> **Goals**:
1. In the OLake and Iceberg article, what does Iceberg use to provide snapshot isolation?
2. Carry the OLake and Iceberg article forward, picking up right after its final sentence.

> **Supplied passage**:
========================================
OLake for Simple Iceberg Ingestion using Glue Catalog, Trino for Query

May 8, 2025 · 12 min read

OLake Maintainer

OLake, Iceberg Glue Catalog, and Trino integration

Building a modern data lakehouse and effectively moving data into it from operational databases can often feel like a complex battle. Traditional methods frequently involve creating fragile ETL scripts, managing heavy infrastructure, or relying on expensive, vendor-locked solutions. Getting valuable insights from data residing in systems like MongoDB, PostgreSQL and MySQL shouldn't be hindered by the sheer difficulty of getting that data into your analytics platform.

OLake is an open-source solution built to simplify this process. It makes it easy to move data from your operational databases into a data lake, without the heavy lifting. When combined with Apache Iceberg, OLake brings structure and reliability to your data. Iceberg adds essential features like ACID transactions, schema evolution, and time travel, while storing your data efficiently on low-cost storage like amazon S3. It delivers powerful analytical capabilities directly on your S3 data lake, all while avoiding the complexity and constraints of traditional approaches.

Here’s how iceberg transforms data lakes and simplifies engineering challenges:

Ensuring Data Integrity

Iceberg brings full ACID transaction support to your S3 data lake. That means you can safely run updates, deletes, and merges directly on your data files—something that used to be complicated and error-prone with older data lake formats. This makes processes like change data capture (CDC) and ELT much simpler and more reliable

Handling Changing Data Structures

Your data will evolve over time—and iceberg is built to handle that. It supports schema changes like adding or dropping columns, as well as partition changes, without needing to rewrite all your data or risk breaking existing queries. This flexibility saves time and reduces the risk of errors.

Consistent Reads and Time Travel

Iceberg uses versioned metadata to give you snapshot isolation. That means your queries will return consistent results, even if data is being updated at the same time. You can also "time travel" by querying your data as it existed at a specific point in the past—useful for audits, debugging, and reproducible data science.
========================================
> **Provided data**:
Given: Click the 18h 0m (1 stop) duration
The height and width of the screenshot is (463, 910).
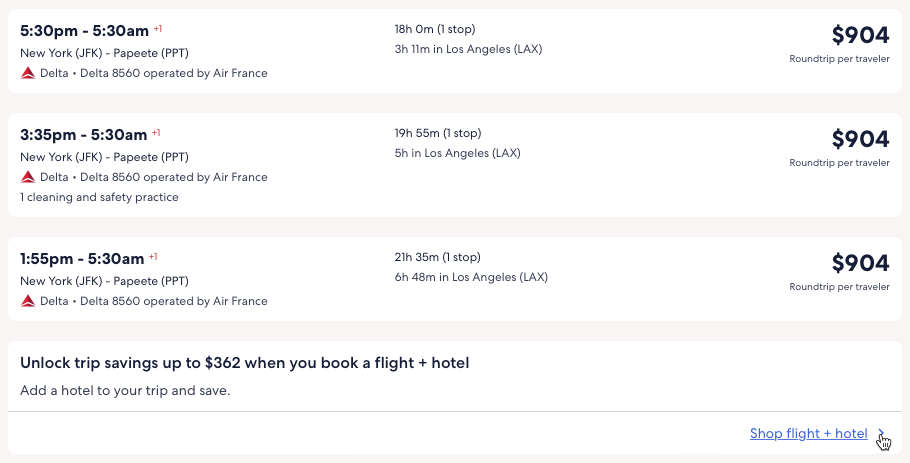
========================================
> **Answers**:
1. Versioned metadata.

2.
Faster Queries

Thanks to its smart metadata, iceberg can quickly figure out which files actually need to be read for a query. This reduces how much data gets scanned and speeds up query performance—especially when working with large datasets in S3.

Open and Flexible Architecture

Iceberg is built as an open standard. You're not locked into a single vendor or toolset. Iceberg tables work with a wide range of technologies—like OLake for ingestion and trino, athena, spark and others for querying. This gives you the freedom to build the architecture that fits your needs.

Why This Combination?

OLake: An open-source tool designed for simple, lightweight and fast data ingestion from databases
AWS S3: Scalable, durable, and cost-effective object storage for your data lake
Apache Iceberg: A high-performance open table format that brings reliability, schema evolution, and time travel to data files on S3
AWS Glue Data Catalog: A centralised, managed metadata repository that can act as the iceberg catalog, making your S3 data discoverable
Trino: Fast & distributed SQL query engine. Connects to many data sources

Together, these tools allow you to build an end-to-end pipeline from your database to query-ready data on S3 with minimal infrastructure to manage.

Prerequisites:

Before you begin, make sure you have the following:

Docker and Docker Compose: Installed and running on your local machine
AWS Account: With access to S3 and AWS glue
An S3 Bucket: Which will contain your iceberg table data files and metadata files
AWS Credentials: Configured on your local machine in a way accessible by the docker container (e.g., ~/.aws/credentials file, environment variables, or if running docker on an EC2 instance, an attached IAM role)
Trino CLI (optional but recommended): For easily connecting to and querying trino from your terminal

This blog post will guide you through setting up trino locally using docker to query your apache iceberg tables stored in S3, using AWS glue data catalog as the iceberg catalog ingested by OLake .

In this Blog we will be diving into the following sections

Configuring AWS glue catalog & S3 permissions
Replicating database data to apache iceberg using OLake
Querying iceberg data using trino

Step 1: Configure AWS Glue Catalog and S3 Permissions

To connect OLake to your data lakehouse destination, you need to set up the necessary AWS resources and grant OLake access:

1.1 S3 Bucket:

Create a S3 bucket in your desired region. This will store the apache iceberg data and metadata files.

1.2 Update `destination.json`

Update your destination.json the with AWS Glue credentials .Ensure your configuration includes the appropriate credentials and region for Glue catalog integration.

1.3 IAM Permissions:

Create an IAM user or role for OLake. Attach a policy granting:

S3 Access: Read, write, and list permissions on your specific S3 bucket and path. Refer AWS S3 permissions for details
Glue Catalog Access: Permissions to create, get, and update tables/databases within your designated Glue database .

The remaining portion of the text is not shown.